Isto porque o chefe da Corte Eleitoral decidiu afastar Eduardo Machado do comando nacional do partido e, no lugar dele, assumiu o deputado federal Marcelo Aron.

Uma decisão proferida pelo presidente do Tribunal Superior Eleitoral (TSE), Gilmar Mendes, anteontem, gerou um impasse no diretório do PHS na Bahia. Isto porque o chefe da Corte Eleitoral decidiu afastar Eduardo Machado do comando nacional do partido e, no lugar dele, assumiu o deputado federal Marcelo Aron. O parlamentar foi eleito para ser o novo mandatário da sigla no dia 24 de janeiro deste ano, mas o então presidente Eduardo Machado disse que não convocou a assembleia partidária. Segundo ele, o tesoureiro do PHS, Marcelo Alves de Oliveira, teria inserido, no meio de outros documentos, o edital de chamada para a eleição.   Gilmar Mendes entendeu que, como o próprio Machado, confirma a veracidade do documento, não se podia negar a existência do pleito, que escolheu Aron como novo chefe da agremiação.
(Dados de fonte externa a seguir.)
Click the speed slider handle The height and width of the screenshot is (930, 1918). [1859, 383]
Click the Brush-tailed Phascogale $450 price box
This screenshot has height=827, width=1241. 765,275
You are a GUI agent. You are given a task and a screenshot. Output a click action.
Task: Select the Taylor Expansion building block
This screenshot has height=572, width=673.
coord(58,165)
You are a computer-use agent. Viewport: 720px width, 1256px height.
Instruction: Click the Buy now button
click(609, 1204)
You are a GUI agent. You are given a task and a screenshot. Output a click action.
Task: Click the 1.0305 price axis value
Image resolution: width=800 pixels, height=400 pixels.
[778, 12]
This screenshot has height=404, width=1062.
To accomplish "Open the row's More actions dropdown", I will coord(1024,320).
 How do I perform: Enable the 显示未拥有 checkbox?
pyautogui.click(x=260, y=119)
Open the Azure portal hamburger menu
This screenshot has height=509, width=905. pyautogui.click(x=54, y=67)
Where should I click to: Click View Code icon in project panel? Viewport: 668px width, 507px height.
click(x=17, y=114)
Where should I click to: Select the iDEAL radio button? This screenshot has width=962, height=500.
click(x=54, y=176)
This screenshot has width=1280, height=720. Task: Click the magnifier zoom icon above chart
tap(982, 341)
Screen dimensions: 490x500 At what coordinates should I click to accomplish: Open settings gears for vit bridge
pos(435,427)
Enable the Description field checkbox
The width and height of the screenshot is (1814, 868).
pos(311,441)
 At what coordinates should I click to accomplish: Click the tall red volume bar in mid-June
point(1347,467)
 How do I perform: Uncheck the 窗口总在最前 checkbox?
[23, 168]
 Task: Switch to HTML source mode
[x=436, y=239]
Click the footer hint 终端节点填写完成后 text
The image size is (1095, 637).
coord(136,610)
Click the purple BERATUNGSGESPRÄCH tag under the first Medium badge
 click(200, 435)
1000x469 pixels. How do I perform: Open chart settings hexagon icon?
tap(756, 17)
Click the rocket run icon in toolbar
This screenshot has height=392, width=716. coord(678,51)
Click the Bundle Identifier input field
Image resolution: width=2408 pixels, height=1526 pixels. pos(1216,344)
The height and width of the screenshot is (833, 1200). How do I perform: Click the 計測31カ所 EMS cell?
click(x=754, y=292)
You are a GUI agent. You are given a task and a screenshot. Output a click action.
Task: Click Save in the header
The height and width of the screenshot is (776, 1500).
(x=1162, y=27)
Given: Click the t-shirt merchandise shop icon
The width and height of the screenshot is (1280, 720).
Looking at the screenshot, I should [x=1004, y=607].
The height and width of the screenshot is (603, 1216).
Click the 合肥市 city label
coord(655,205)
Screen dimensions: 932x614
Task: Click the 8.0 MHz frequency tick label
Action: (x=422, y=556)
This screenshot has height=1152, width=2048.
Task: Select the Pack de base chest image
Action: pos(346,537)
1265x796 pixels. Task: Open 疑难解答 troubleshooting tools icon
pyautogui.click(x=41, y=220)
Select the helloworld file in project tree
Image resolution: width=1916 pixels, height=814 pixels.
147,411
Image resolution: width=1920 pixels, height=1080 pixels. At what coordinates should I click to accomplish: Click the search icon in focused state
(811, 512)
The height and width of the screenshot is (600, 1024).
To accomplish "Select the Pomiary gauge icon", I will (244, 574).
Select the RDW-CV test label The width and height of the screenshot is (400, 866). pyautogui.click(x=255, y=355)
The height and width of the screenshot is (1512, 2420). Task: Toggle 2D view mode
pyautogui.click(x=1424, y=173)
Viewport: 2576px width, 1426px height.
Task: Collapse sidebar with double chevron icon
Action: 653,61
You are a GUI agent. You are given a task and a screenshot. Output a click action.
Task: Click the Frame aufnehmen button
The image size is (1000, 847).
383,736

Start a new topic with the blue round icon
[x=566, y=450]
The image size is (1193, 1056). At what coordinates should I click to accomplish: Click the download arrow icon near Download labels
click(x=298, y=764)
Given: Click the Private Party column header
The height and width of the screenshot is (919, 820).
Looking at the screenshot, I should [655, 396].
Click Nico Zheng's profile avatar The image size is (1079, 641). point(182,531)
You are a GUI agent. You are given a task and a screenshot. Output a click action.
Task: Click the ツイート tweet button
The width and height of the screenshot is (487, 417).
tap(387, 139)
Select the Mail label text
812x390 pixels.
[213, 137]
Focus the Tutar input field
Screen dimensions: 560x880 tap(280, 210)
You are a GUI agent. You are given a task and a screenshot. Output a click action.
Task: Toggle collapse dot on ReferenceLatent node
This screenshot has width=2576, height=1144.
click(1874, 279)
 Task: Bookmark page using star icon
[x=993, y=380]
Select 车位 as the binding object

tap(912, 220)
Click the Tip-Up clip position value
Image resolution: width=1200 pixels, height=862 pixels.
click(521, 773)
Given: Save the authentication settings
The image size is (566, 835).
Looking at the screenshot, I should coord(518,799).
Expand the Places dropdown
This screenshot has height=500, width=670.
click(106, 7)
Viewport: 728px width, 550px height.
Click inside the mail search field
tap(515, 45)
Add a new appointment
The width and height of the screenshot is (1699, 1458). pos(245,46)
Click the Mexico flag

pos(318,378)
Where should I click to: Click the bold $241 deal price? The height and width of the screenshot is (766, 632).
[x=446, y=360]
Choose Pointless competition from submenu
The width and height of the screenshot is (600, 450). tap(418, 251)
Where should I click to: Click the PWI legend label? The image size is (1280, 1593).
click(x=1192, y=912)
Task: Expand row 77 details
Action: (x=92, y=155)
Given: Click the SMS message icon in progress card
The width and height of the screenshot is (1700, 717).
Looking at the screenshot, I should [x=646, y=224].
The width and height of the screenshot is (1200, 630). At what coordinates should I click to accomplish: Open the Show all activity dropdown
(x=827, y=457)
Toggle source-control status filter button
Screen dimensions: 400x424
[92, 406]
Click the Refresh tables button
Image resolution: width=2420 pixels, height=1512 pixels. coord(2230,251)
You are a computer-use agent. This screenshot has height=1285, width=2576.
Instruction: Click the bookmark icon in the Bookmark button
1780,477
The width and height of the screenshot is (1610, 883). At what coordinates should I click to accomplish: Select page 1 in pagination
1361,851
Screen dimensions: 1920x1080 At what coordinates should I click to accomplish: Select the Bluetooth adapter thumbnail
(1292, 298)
Ressaltou, também, que eventuais fraudes no chamamento devem ser questionadas na Justiça Comum, e não na Eleitoral.

A decisão do presidente do TSE teve desdobramento na Bahia. Aron é ligado ao ex-presidente do PHS baiano, Júnior Muniz, que quer e deve retornar ao seu antigo posto por imposição da direção nacional. O atual mandatário da sigla, Edson Pimenta, no entanto, se recusa. “Estou nomeado presidente e sou o presidente. A nova direção ainda não fez nenhum contato. Até onde sei, os dirigentes nacionais deixariam a Bahia de fora deste processo e continuaria tudo como está. O que eu quero é buscar a unidade. Até porque, o partido já é pequeno, e não pode haver divisões”, afirmou, em entrevista à Tribuna. Muniz disse que o impasse deve ser resolvido na próxima semana, e ressaltou que há um acordo feito com os líderes nacionais para que ele comande a agremiação no estado. Edson Pimenta e Júnior Muniz planejam futuros diferentes para o partido. Enquanto o primeiro é mais próximo do grupo do governador Rui Costa (PT), o segundo está perto da ala do prefeito de Salvador, ACM Neto (DEM). O petista e o democrata devem brigar pelo Palácio de Ondina na eleição deste ano.

Apesar de ser ligado a Rui, Pimenta entende, porém, que o PHS baiano deve construir um caminho diferente e ser uma terceira via no pleito deste ano. “A minha posição é que a gente tenha candidaturas a deputado, senador e governador, independente desses dois grandes grupos. Não é interessante para gente se coligar com os dois grandes grupos”, pontuou. Já Muniz quer caminhar ao lado de ACM Neto. “Nada impede que o partido se junte a outros partidos para formar uma chapa para deputado estadual e federal, mas não para governador”, salientou.